In 1911, Dora Keen went to visit Alaska. She planned to just to see the sights by train and by boat, but her enthusiasm for adventure got the best of her. After climbing a couple of 5,000 and 6,000-foot mountains, Dora heard about Blackburn. At 16,140 feet and never officially ascended, it was considered the highest peak of the Wrangell Mountains and “worthy of the hardiest mountaineer” by the U.S. Geological Survey.
The mystery and remoteness of the mountain captured Dora’s imagination, and she decided to climb it. She knew the Alaskan terrain would be unlike any other she had climbed – it was far icier and snowier – so she traveled to the mining outpost of Kennecott to enlist a team to help her. Dora also commissioned some of the local blacksmiths to make ice axes and crampons. With her newly formed crew of seven, a dogsled carrying half a ton of gear, and a group of horses, Dora set out for her twelve-day adventure. But very quickly, Blackburn’s terrain proved more difficult than Dora had originally thought. The team faced walls of snow and constant avalanches for days. Eventually blizzard conditions forced their retreat.
Despite a difficult first attempt, Dora wasn’t ready to give up on summiting the mountain. She returned to the base of Blackburn one year later, much to the dismay of her peers. Once again, she enlisted the help of a few miners and a German adventurer named George Handy from a nearby Alaskan port town. They lugged their gear up the mountain, beginning their ascent at three in the morning each day to avoid the afternoon avalanches. Unfortunately, once they reached the top of the gully at 12,400 feet, another blizzard arrived, trapping them in their caves for three days with limited food and no bedding. The team retreated back to the base where they waited for the storms to subside. Some of the team members, fearing that the mountain was too dangerous, stayed behind for good.
Dora, George, and a prospector named Bill Lang were the only ones who continued. For days, they climbed and burrowed themselves in caves, watching the avalanches around them. When they were close to the summit, Bill Lang became ill and turned back. Dora Keen and George Handy persevered and finally reached the summit on May 12, 1912. Dora described the summit as “the most superb view of [her] life.” In total, the trek took 33 days, with 22 days spent in snow caves.

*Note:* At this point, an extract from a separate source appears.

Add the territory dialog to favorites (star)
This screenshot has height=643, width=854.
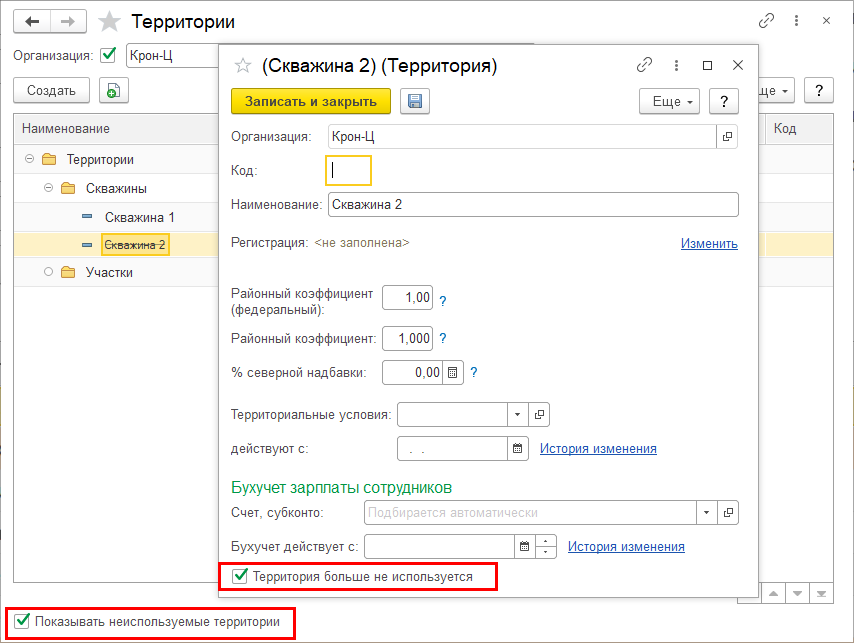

Years later, Dora Keen and George Handy got married within view of Mount Blackburn in McCarthy, Alaska. They ran a farm together in Vermont until they divorced sixteen year later. Dora started a new career selling insurance and her home became a popular destination for whitewater canoeists from the Appalachian Mountain Club, who would stop by to warm up after taking a run on the river. Dora never lost her sense of adventure, traveling all around the world, and acting as a pioneer for the generations of women who would later follow in her footsteps.